Tuesday, 31 May 2016

Rue Bonaparte

Wellington Road in Cork city runs from the intersection of Sidney Place and York Street to St Luke's Cross. The names of the streets and buildings in this part of Cork - the area directly north of the river Lee and east of St Patrick's Hill - speak strongly of Cork's history as a former British city, and in particular, of the Napoleonic Wars (1803-1815). Sidney Place leads to York Street and Wellington Road, and Wellington Road leads to Belgrave Place, Waterloo Terrace, Wellesley Terrace (pictured below), Alexandra Road (Queen Alexandra, wife of Edward VII), and Military Hill. Wellington's victory over Napoleon at the Battle of Waterloo in 1815 - where a full 30% of the British forces, including the Duke himself, were Irish - made him a famous British war hero, and Wellington Road reminds us that his victory was celebrated (by some, at least) in Cork as elsewhere in the British Isles.

Wellington Road is a lovely street - one of the nicest in Cork. If you find yourself in the city, walk down the street from St Luke's cross to Sidney Place and follow Sidney Place to where it meets St Patrick's Hill. Along the way you'll see some of the finest 18th and early 19th century terraces in the city.

At the top of the hill you'll also see the former St Patrick's Hospital, founded in 1870. This imposing red-sandstone building is an important Cork landmark, and has a fine neo-Gothic chapel.

At the lower end of the former hospital, on the same side, is the entrance to Charlemont Terrace. The terraces off Wellington Road are set on their own roads which run parallel to the main road but remain level, giving privacy to the residents and excellent views that would be lost had they followed the slope of the street. Charlemont Terrace is served by this freshly-painted wall-mounted postbox:

It's pretty clear that this box has been removed and re-set into the wall - hence the messy mass of cement now holding it in place. But at least it has been preserved, and painted, and continues to serve the area. Note that this box is marked 'Post Office' - and is therefore a pre-independence, British box - but is missing its Royal Cypher. I can only assume it has been removed - see the faint scoring below the aperture where the cypher would normally appear.

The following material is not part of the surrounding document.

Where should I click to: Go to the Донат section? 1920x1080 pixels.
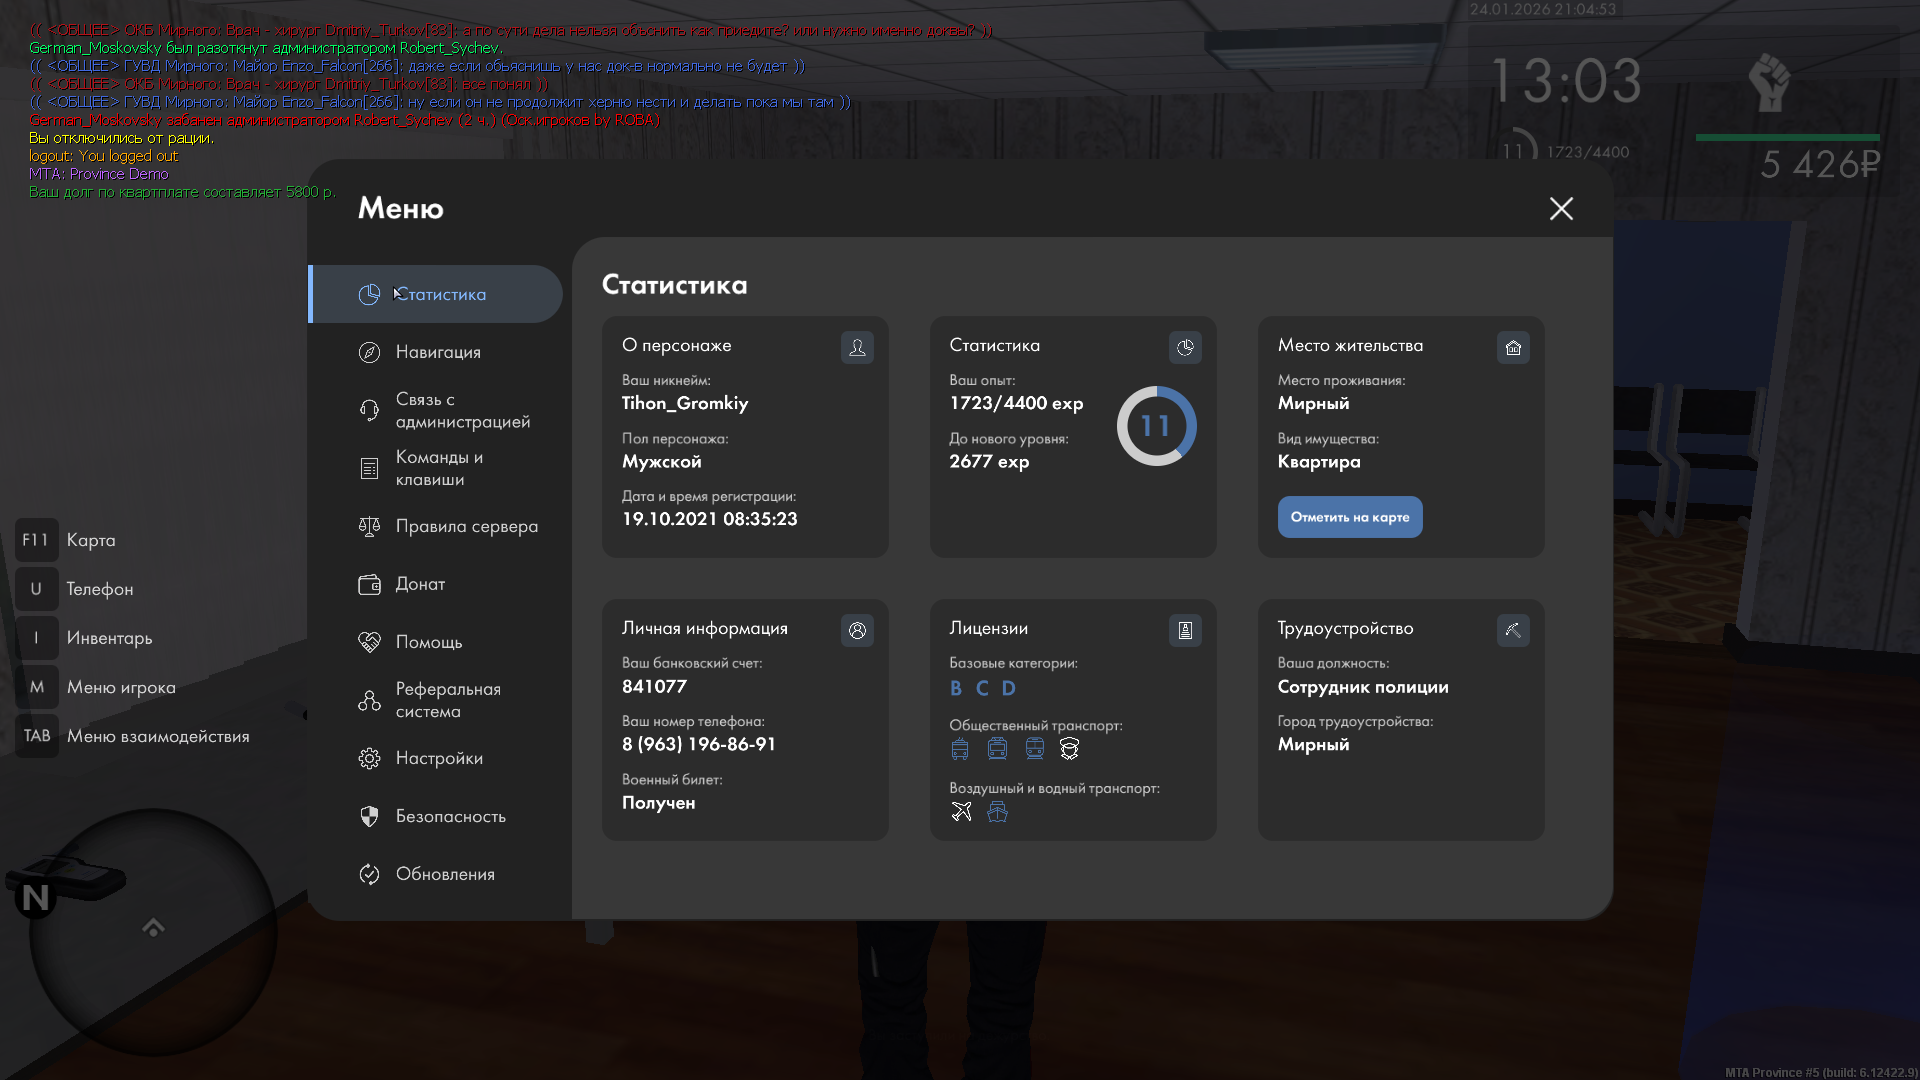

As you continue down the street you'll notice how the wall on the right side grows higher and higher, as the terraces above stay level with the top of the hill. There are a number of beautifully worn flights of stone steps providing access to the terraces along the way, some with ornate and often very rusty old iron gates. If you see any locked gates, make sure to peer in - at least one is filled with plants and flowers and looks like a little country lane. In the lower end of the street you'll find some lovely 18th century red-brick terraces - demonstrating that Dublin is not the only Irish city with attractive Georgian buildings! And finally, when you reach St Patrick's Hill, you'll find this handsome 'GR' pillar-box (installed between 1910-1922) standing sentry:

This box probably isn't used as much as it once was, but it still frames the end of the road beautifully, proving once again that the Irish postbox isn't just a functional thing but a piece of architecture in its own right. And now we can ask ourselves: what would have happened had Napoleon won the war? Perhaps we'd be standing at the end of Rue Bonaparte, and we'd find ourselves faced with a green wall-mounted La Poste box. Somehow it wouldn't be the same.

Monday, 9 May 2016

Incoherent Postings

As part of this year's commemoration of the 1916 Easter Rising, An Post painted ten postboxes red in various locations around Dublin (see here for the news story). This is to remind us what they would have looked like in 1916, prior to Ireland's independence; it's especially poignant since although the dynamic bustle of the city constantly changes around them, many postboxes have remained in their location -- like trusty but silent witnesses of the unfolding history -- for over a century. Not only is it quite striking to see red postboxes dotted around the capital (even for someone like me with partial red-green colour-blindness), but it's also a neat reminder of how much difference a coat of paint makes.

On my recent trip to Dublin, I was fortunate enough to spot one of these commemorative boxes at the bottom of Grafton Street, just outside the famous Peterson tobacconist. But I was disappointed to see that it is not, in fact, a former Royal Mail postbox; as you can see, it displays the "P¬T" cypher, representing Ireland's Ministry of Post and Telegraphs (mercifully with the same acronym as Gaeilge -- Aire Puist agus Telegrafa). But that ministry wasn't established until 1924, after Irish independence. So this postbox couldn't have been here in 1916, and wouldn't have ever been red. Perhaps that's why a couple of disdainful taggers left their own cypher on it; their sense of history compelled them to mark out the potential for incoherent postings.